The miR-133b and miR-206 serum levels as a candidate biomarker in Alzheimer's patients with dyslipidemia

Alzheimer's disease (AD) is a progressive neurodegenerative condition characterized by cognitive decline. Dyslipidemia, a risk factor for AD, may influence the expression of microRNAs (miRs) involved in AD pathogenesis. Thus, the aim of this study was to investigate the effect of dyslipidemia on the expression levels of miR-133b and miR-206 in AD patients with mild cognitive impairment. This study recruited a total of 45 subjects, who were subsequently divided into three distinct groups: the AD group (n = 15), the AD dyslipidemia group (n = 15), and the dyslipidemia group with normal cognitive status (n = 15).

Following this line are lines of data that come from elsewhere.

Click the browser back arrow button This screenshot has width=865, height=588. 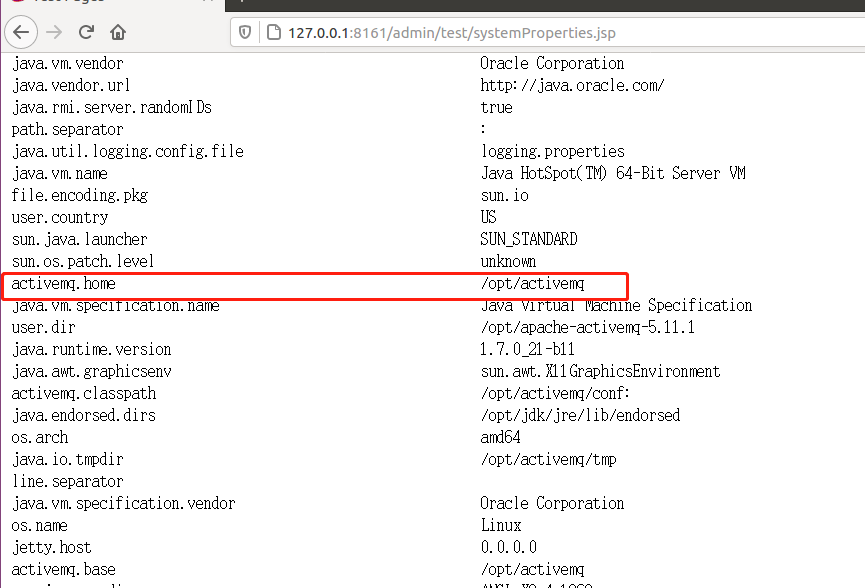[x=22, y=32]
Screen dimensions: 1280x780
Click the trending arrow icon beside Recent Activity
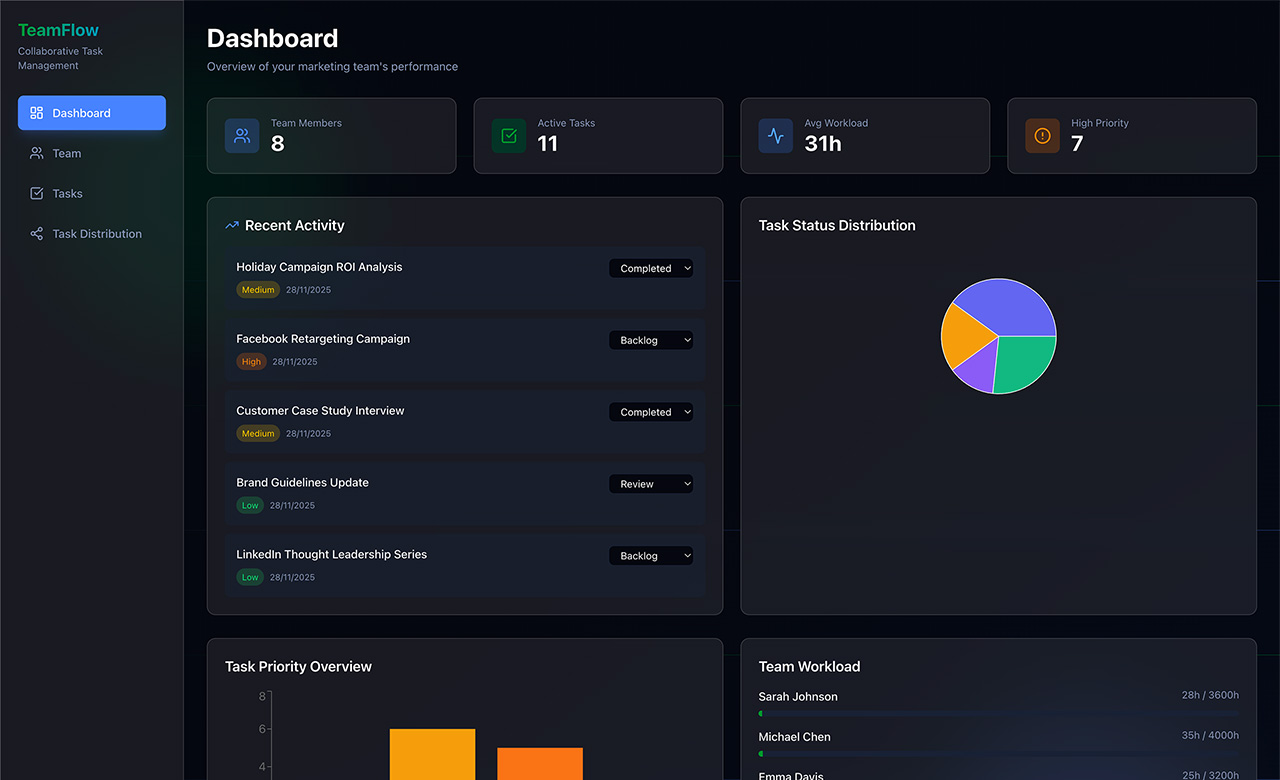tap(232, 225)
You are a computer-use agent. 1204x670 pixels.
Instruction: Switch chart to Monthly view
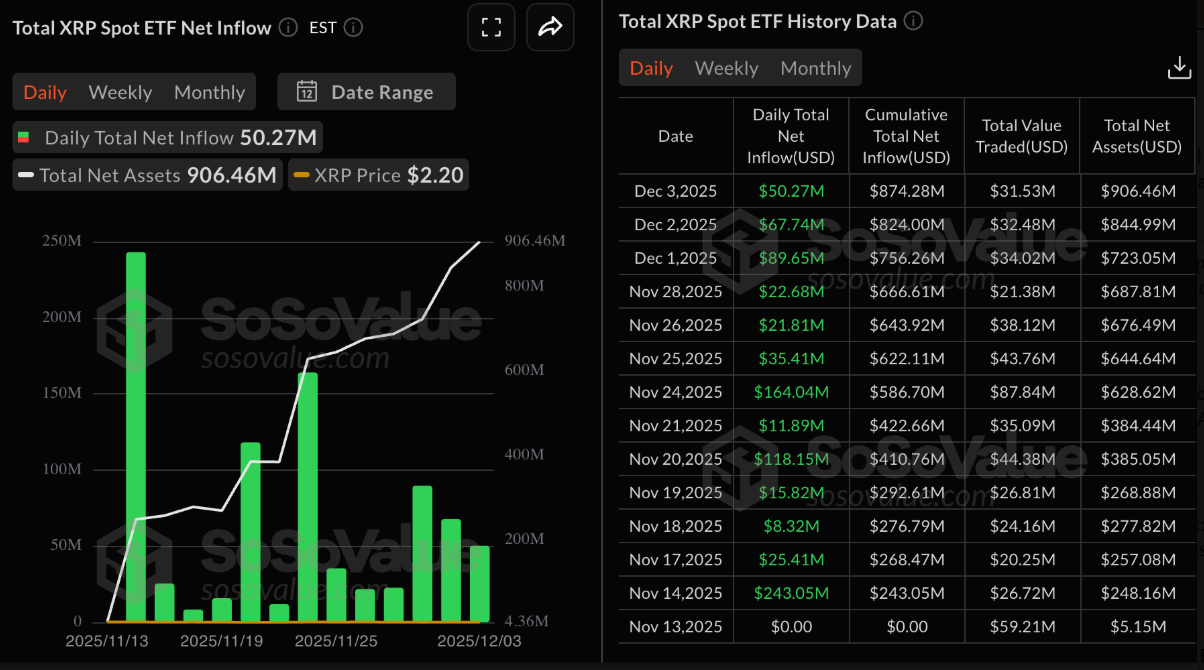(209, 92)

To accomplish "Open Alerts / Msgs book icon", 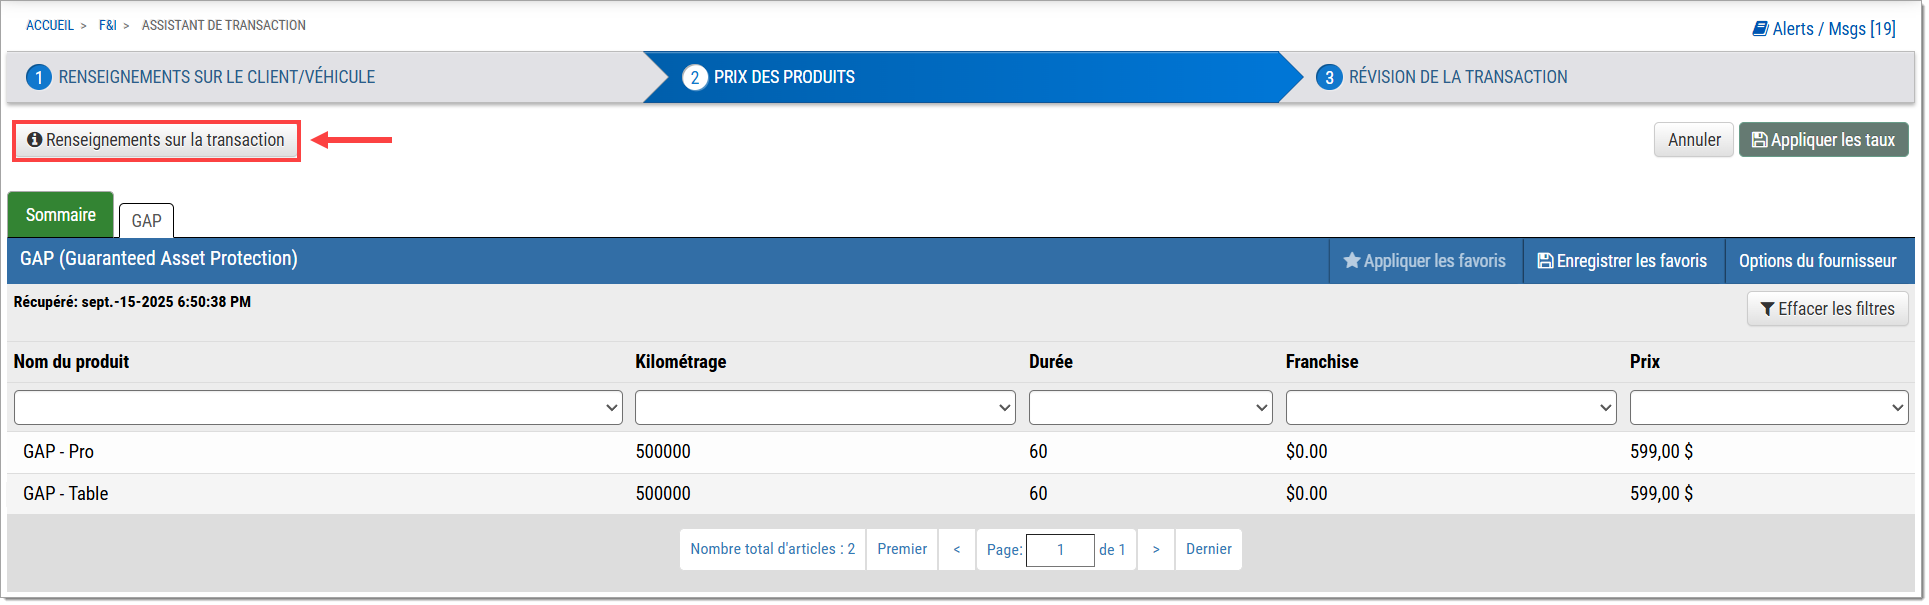I will 1760,29.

The Aβ_42/40 serum ratio was measured using an enzyme-linked immunosorbent assay. miR expression levels were determined by RT-qPCR. Clinicopathological characteristics, including Mini-Mental State Examination (MMSE) scores, Clinical Dementia Rating (CDR), and HDL levels, were also assessed. miR-133b levels were significantly reduced in the AD dyslipidemia group compared to the other two groups (p < 0.001), while miR-206 levels were markedly elevated (p < 0.001). Spearman correlation analysis revealed that miR-133b expression levels were positively associated with the Aβ_42/40 ratio (r = 0.799), MMSE scores (r = 0.578), and HDL levels (r = 0.768), while negatively associated with miR-206 levels (r = -0.461), CDR score (r = -0.539), and AD duration (r = -0.569). Conversely, miR-206 levels positively correlated with CDR and disease duration, but were inversely associated with miR-133b, MMSE, Aβ_42/40, and HDL. Serum miR-133b and miR-206 levels appear to be associated with AD pathology and clinical parameters in the early stages of the disease. The studied miR expression levels could serve as reliable biomarkers in AD patients with dyslipidemia.